Give the line containing "Instruction: Choose the Mute X tool" again, exactly, along with all later lines of the entries, through the last one.

Data for processing –
════════
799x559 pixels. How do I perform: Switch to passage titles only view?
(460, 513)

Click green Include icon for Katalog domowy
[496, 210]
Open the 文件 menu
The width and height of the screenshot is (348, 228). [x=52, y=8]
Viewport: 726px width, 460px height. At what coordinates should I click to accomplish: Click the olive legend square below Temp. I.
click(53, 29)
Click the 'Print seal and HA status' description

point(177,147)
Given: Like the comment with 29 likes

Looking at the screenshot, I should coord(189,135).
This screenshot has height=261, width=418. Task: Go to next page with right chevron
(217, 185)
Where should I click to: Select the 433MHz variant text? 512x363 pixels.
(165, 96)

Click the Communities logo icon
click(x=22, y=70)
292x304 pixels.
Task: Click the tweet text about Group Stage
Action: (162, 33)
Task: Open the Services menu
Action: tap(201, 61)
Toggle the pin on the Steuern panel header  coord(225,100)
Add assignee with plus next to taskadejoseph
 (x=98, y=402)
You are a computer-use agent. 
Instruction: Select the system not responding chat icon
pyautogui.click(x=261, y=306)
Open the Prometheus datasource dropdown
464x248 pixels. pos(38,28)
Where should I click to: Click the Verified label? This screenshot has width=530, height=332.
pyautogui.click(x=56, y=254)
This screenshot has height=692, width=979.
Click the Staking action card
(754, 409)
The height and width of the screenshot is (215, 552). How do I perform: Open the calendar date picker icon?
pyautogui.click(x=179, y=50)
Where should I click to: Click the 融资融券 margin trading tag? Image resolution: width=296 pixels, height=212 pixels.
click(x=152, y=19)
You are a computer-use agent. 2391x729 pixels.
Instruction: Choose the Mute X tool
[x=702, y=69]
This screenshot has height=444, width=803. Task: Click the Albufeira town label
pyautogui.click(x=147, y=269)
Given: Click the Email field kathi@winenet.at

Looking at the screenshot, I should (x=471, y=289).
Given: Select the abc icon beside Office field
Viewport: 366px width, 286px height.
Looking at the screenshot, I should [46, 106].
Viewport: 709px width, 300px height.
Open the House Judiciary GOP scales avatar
════════
Result for this task –
Instruction: Choose the Mute X tool
[x=702, y=69]
This screenshot has height=444, width=803. Task: Click the Albufeira town label
pyautogui.click(x=147, y=269)
Given: Click the Email field kathi@winenet.at

Looking at the screenshot, I should (x=471, y=289).
Given: Select the abc icon beside Office field
Viewport: 366px width, 286px height.
Looking at the screenshot, I should [46, 106].
Viewport: 709px width, 300px height.
Open the House Judiciary GOP scales avatar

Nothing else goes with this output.